It was an amazing find, complete with tags and knobs and all the stuff that is usually missing. Don’t ask though, this one is already spoken for. We also bought this Model 986443 which would have been original to a 1951-1953 truck. It is also very complete:

I think my favorite purchase of the day was this great dash-mounted fan. It is a Wizard with a Rex motor. Best of all, we bench-tested it and it still works. It has loads of patina and I love its vintage look!

Motorola Car Radio

Long before Motorola was known for cell phones, it was manufacturing car radios. I am hanging on to this one as a shelf-sitter because it has such a great vintage look about it:

Motorola began in Illinois as Galvin Manufacturing Corp. in the 1920s. The name “Motorola” was developed for its car radios by combining “motor” with “Victrola” to imply sound in motion. The first radio they installed in an automobile was manufactured in the spring of 1930. At that time they were handmade and only five per day were produced. By the second year of production they were able to make 25 per day. In a 1939 newspaper article, Victor A. Irvine of Galvin Manufacturing said that those first Motorola radios took as long to install as they did to produce as the process was virtually an engineering job:

“The entire top of a car had to be ripped out. The chicken-wire netting which supported the car roof had to be cut out and completely insulated so as to provide an aerial. The leads were hand shielded down to the set and all parts of the car had to be bonded and grounded. Motor noise was a terrific thing and could not be entirely eliminated even with the use of spark plug suppressors.”

According to this ad, the process had improved by 1932:

My Motorola Model 505 dates to the 1940s. It had 6 tubes, a manual control and a separate speaker. A variety of different control heads were made to fit the instrument panel of most cars, and, in fact, another 1939 story stated that Motorola had 300 different control heads available to fit any make. In addition to my 505, there was a cheaper 405 and more expensive models 605 and 705. The 705 featured push buttons, eight tubes and was poetically named the “Golden Voice”.

1941 Dodge Tow Truck

We spotted this old beauty while driving through a small town the other day:

In 1941, Dodge was already using the iconic “job-rated” term to promote its trucks, explaining that the phrase meant “a truck that fits your job”. The company advertised a complete line of trucks (1 1/2 ton to 3 ton) that were powered and sized to meet “97% of all hauling needs”.

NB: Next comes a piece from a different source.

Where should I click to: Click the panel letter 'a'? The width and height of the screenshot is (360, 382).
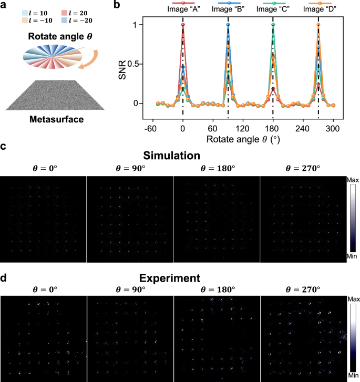[x=4, y=5]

That was probably true as the ’41 Dodge trucks were available in 112 standard chassis and body models on 18 wheelbases and with six different engines, both gas and diesel. Dodge also offered 23 different frames, 17 different rear axle gear ratios, six brake combinations, 10 basic spring combinations and eight rear axles. With all those options, Dodge almost certainly had a truck to fit the job!